- The data -

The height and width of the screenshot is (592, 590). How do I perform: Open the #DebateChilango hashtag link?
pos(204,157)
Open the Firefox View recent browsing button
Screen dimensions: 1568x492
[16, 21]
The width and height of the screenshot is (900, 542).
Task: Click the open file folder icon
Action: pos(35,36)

- Work to complete -
List each line of the records above that contains the string "width". Case counts.

- Answer to this exercise -
The height and width of the screenshot is (592, 590). How do I perform: Open the #DebateChilango hashtag link?
The width and height of the screenshot is (900, 542).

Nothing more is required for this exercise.